• [Given entries]
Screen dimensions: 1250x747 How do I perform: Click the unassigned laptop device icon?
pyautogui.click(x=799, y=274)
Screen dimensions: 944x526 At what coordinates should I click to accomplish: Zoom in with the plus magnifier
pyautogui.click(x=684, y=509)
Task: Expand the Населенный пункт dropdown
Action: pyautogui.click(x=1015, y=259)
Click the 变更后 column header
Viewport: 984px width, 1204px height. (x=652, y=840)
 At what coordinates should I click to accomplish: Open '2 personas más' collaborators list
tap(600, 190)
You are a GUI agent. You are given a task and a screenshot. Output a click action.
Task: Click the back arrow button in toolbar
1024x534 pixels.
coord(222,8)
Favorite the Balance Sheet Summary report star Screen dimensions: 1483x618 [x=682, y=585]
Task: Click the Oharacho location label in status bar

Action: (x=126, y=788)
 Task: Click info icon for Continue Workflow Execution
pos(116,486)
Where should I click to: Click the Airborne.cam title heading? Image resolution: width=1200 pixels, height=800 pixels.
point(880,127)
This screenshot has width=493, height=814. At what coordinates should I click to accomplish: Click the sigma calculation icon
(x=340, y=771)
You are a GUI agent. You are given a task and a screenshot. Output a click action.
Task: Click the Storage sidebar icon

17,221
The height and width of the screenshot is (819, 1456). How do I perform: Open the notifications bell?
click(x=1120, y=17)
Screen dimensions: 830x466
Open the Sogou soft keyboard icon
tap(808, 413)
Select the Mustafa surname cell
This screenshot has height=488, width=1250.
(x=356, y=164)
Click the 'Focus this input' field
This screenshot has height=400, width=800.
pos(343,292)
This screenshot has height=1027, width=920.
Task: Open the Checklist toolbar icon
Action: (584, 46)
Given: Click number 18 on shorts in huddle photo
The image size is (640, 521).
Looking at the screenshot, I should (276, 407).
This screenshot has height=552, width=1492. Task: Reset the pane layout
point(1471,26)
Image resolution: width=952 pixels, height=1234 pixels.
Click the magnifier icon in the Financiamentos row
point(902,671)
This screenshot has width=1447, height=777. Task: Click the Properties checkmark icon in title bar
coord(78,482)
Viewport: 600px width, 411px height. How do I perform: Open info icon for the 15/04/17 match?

• [Directive] Format the listing above as a JSON list of strings, one string for each line, leaving out any blank lines.

• [Completed task]
[
  "Screen dimensions: 1250x747 How do I perform: Click the unassigned laptop device icon?",
  "pyautogui.click(x=799, y=274)",
  "Screen dimensions: 944x526 At what coordinates should I click to accomplish: Zoom in with the plus magnifier",
  "pyautogui.click(x=684, y=509)",
  "Task: Expand the Населенный пункт dropdown",
  "Action: pyautogui.click(x=1015, y=259)",
  "Click the 变更后 column header",
  "Viewport: 984px width, 1204px height. (x=652, y=840)",
  " At what coordinates should I click to accomplish: Open '2 personas más' collaborators list",
  "tap(600, 190)",
  "You are a GUI agent. You are given a task and a screenshot. Output a click action.",
  "Task: Click the back arrow button in toolbar",
  "1024x534 pixels.",
  "coord(222,8)",
  "Favorite the Balance Sheet Summary report star Screen dimensions: 1483x618 [x=682, y=585]",
  "Task: Click the Oharacho location label in status bar",
  "Action: (x=126, y=788)",
  " Task: Click info icon for Continue Workflow Execution",
  "pos(116,486)",
  "Where should I click to: Click the Airborne.cam title heading? Image resolution: width=1200 pixels, height=800 pixels.",
  "point(880,127)",
  "This screenshot has width=493, height=814. At what coordinates should I click to accomplish: Click the sigma calculation icon",
  "(x=340, y=771)",
  "You are a GUI agent. You are given a task and a screenshot. Output a click action.",
  "Task: Click the Storage sidebar icon",
  "17,221",
  "The height and width of the screenshot is (819, 1456). How do I perform: Open the notifications bell?",
  "click(x=1120, y=17)",
  "Screen dimensions: 830x466",
  "Open the Sogou soft keyboard icon",
  "tap(808, 413)",
  "Select the Mustafa surname cell",
  "This screenshot has height=488, width=1250.",
  "(x=356, y=164)",
  "Click the 'Focus this input' field",
  "This screenshot has height=400, width=800.",
  "pos(343,292)",
  "This screenshot has height=1027, width=920.",
  "Task: Open the Checklist toolbar icon",
  "Action: (584, 46)",
  "Given: Click number 18 on shorts in huddle photo",
  "The image size is (640, 521).",
  "Looking at the screenshot, I should (276, 407).",
  "This screenshot has height=552, width=1492. Task: Reset the pane layout",
  "point(1471,26)",
  "Image resolution: width=952 pixels, height=1234 pixels.",
  "Click the magnifier icon in the Financiamentos row",
  "point(902,671)",
  "This screenshot has width=1447, height=777. Task: Click the Properties checkmark icon in title bar",
  "coord(78,482)",
  "Viewport: 600px width, 411px height. How do I perform: Open info icon for the 15/04/17 match?"
]